Like nearly every American not named Steve Bannon, I am relieved that Emmanuel Macron did better than Marine Le Pen in the first round of France’s presidential election and, as I write, is expected to win the second. That prospect has gone some way in relieving my astonishment over identity politics à la française. If America’s identity politics in November seemed to boil down to white resentment and an apparent nostalgia for coal mines, Le Pen’s campaign to make France great again has been similarly peculiar.
During the 1960s, when I lived in France for a year, French identity was not an issue. I never had any trouble knowing who was French and who was not. I was not. But I tried. I learned how to pee in one of those holes in the ground that passed as a toilet. I was happy to let shopkeepers archly tutor my vocabulary and grammar (my Chicago-shaped accent was clearly beyond redemption). The bakery, the milk store, the butcher, the charcuterie, and the blanchisserie were veritable Berlitz classes. I learned to greet with appropriate deference and politesse their proprietors as well as my neighbors and the man who ran water down the curb and swept it twice a day.

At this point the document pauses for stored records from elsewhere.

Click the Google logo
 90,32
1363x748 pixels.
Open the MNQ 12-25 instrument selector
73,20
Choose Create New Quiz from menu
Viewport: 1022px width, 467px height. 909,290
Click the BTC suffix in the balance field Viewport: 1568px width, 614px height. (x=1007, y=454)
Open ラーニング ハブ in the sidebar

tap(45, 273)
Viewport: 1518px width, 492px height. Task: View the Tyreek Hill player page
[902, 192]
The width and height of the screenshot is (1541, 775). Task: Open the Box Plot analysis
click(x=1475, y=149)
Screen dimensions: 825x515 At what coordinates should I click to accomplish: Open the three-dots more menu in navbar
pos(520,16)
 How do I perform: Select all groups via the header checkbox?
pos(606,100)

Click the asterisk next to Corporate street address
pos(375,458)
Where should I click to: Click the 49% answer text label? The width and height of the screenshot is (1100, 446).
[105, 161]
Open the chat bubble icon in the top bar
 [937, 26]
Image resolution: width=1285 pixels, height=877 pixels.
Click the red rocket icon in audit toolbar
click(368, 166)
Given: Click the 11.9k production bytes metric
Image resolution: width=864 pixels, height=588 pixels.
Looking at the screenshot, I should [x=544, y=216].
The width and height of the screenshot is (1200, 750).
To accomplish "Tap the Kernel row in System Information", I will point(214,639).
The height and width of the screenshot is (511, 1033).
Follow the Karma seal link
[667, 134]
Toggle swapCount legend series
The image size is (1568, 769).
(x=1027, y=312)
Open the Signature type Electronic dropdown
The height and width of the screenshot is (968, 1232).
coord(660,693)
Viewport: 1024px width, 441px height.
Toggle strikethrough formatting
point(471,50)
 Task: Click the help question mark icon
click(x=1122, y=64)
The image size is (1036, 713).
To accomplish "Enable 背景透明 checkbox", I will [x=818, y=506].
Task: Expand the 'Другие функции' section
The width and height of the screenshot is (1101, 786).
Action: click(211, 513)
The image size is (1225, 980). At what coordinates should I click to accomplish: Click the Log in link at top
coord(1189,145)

He, of course, was Arab—i.e., not French. Like me. Identity was never in doubt.
So I was surprised to find Roger Cohen of the New York Times reporting that the French were now in a veritable stew (probably boeuf bourguignon), suffering “from cultural and civilizational insecurity.” The villains: immigrants; open borders; the euro; and the EU’s heavy-handed regulations. At the heart of these complaints are the charming French villages “stripped of life,” as one of Cohen’s interlocutors puts it. “Small stores had been replaced by huge ‘hypermarkets’ on the outskirts of town. Human contact was almost forgotten. ‘In the shopping malls the cashiers are lined up like cattle for the slaughter,’ he said. Old people without cars were treated like human refuse.”
I wondered: Did this sense of loss include nostalgia for those holes in the ground I remember from my limber youth? Had the three-hour lunch and naptime that closed those charming small stores and other machines of commerce gone the way of the “Deux Chevaux,” Citroen’s 2CV—a masterpiece of automotive minimalism and environmental low-impact, lacking only in comfort, speed, and safety? Haven’t laundromats finally replaced the blanchisseries that needed a week to wash and dry (and fold origami-like) the family clothes? With standard-sized refrigerators now a staple of the French kitchen, has weekly, instead of daily, shopping cast a shadow on domestic cuisine? In my time, there were no “hypermarkets” anywhere; small stores dotted the urban landscape no less than the villages.